# A Medical warning . . . Loss of appetite . . .



## blacklab (May 19, 2009)

A Medical warning . . . Loss of appetite . . . A woman asks her husband, 'Would you like some bacon and eggs, a slice of toast, and maybe some grapefruit and coffee?' 

He declined. 

'Thanks for asking, but I'm not hungry right now. It's that little blue pill' he says. 'It's really taken the edge off my appetite.' 

At lunchtime she asked him if he would like something . . . . . 'a bowl of soup, homemade muffins, or a cheese sandwich?' 

He declined. 
'That little blue pill
,' he says, 'really trashes my desire for food.' 

Come dinnertime, she asked if he wants anything to eat. 'Would you like a juicy rib eye steak and scrumptious apple pie? Or maybe a rotisserie chicken or tasty stir fry?' 

He declined again . . . . . 'No,' he says, 'it's got to be that blue pill. .. . . 
I'm still not hungry.' . . . . . 

'Well,' she said, 'Would you mind letting me up? I'm starving.'


----------



## blacklab (May 21, 2009)

Tough crowd!!!


----------



## grothe (May 21, 2009)

Think I'm missing something


----------



## mofo (May 21, 2009)

Maybe we need to know what ****** is...


----------



## morkdach (May 21, 2009)

what he said^^^^^^^^^^^^^^^^^^^^^^^^^^^^^^^


----------



## bbq engineer (May 21, 2009)

I had to know, so I googled it.  I have to be honest that I wouldn't have coded it with asterisks.
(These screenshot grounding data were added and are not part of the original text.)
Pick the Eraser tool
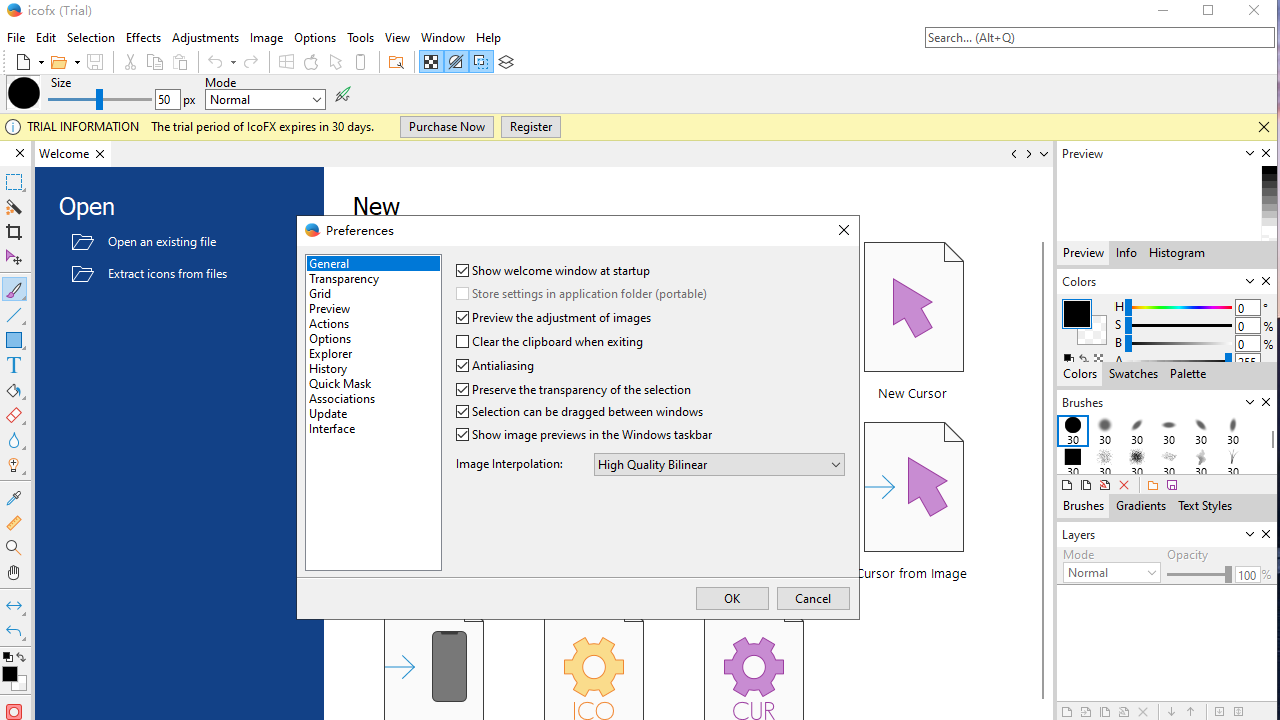The width and height of the screenshot is (1280, 720). click(14, 416)
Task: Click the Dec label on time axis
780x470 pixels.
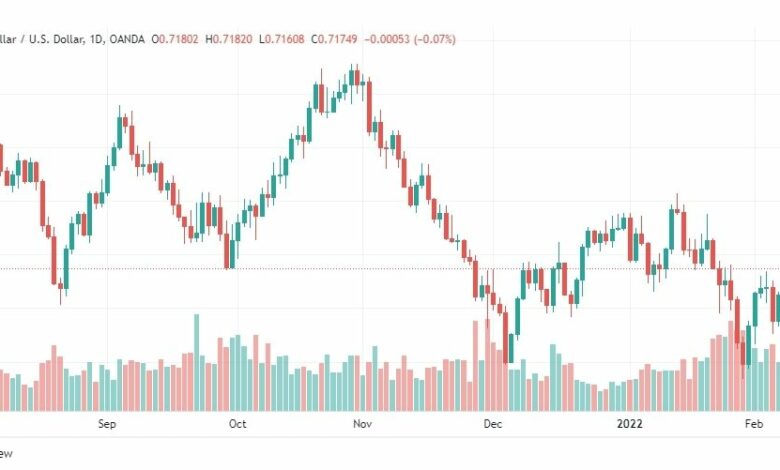Action: click(x=492, y=424)
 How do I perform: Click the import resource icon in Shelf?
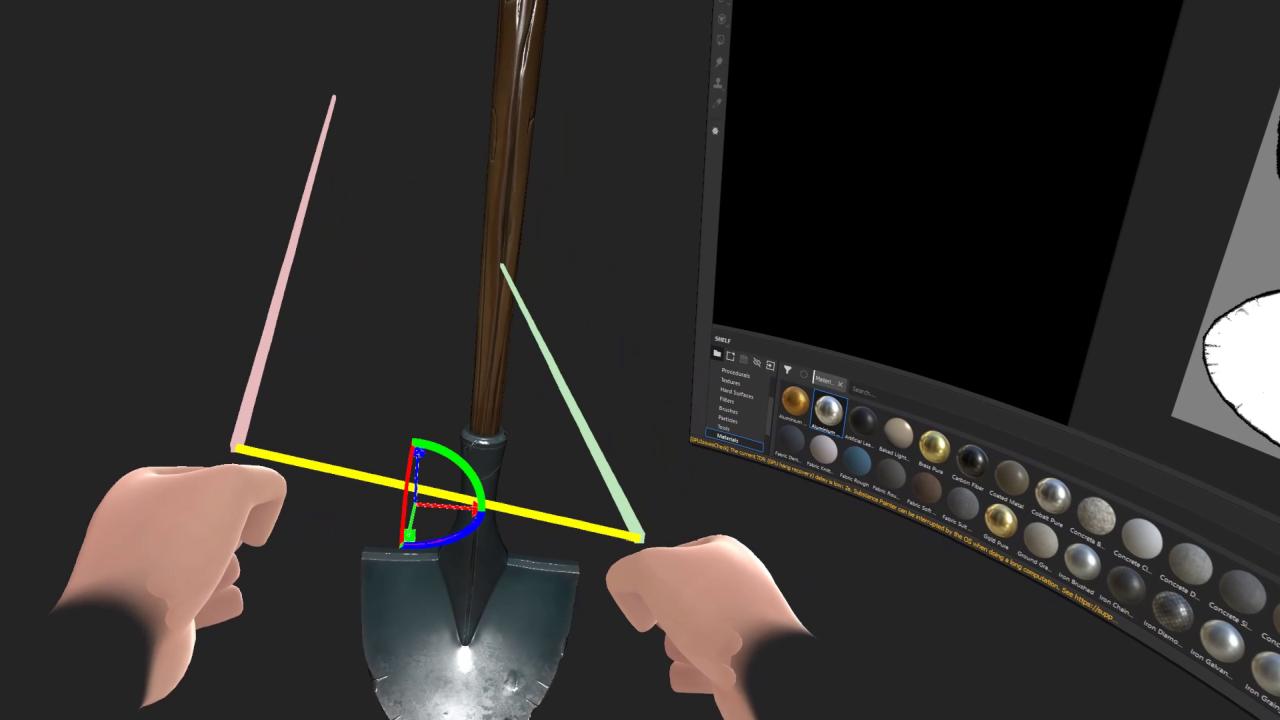(x=770, y=366)
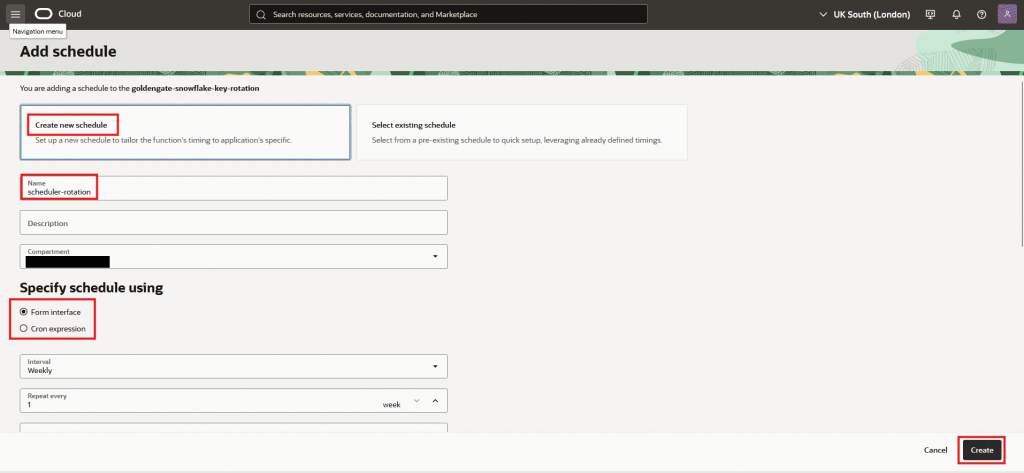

Replace ******  With ******, and it makes sense...Pretty good joke too!


----------



## morkdach (May 21, 2009)

oh yea wtf


----------



## bbq engineer (May 22, 2009)

The site is coding it with asterisks to probably avoid a spam infusion...you probably get a ton of spam email on this offering to sell it to you cheaply. 

****** is a pharmaceutical and is in the visible light spectrum at approximately 450 nm (blue in color). It also starts with the letter V, and is made by Pfizer pharmaceutical.  That ought to clear it up.


----------



## blacklab (May 22, 2009)

LOL sorry peeps didn't relize they bleeped the main word in the joke 
	

	
	
		
		



		
		
	


	





. I'll try to fix it.


----------



## Dutch (May 26, 2009)

The "V" word rhymes with "Niagra".


----------



## linescum (May 26, 2009)

happened to me on one too need to be 2 brain cells ahead of the censor      via*gra


----------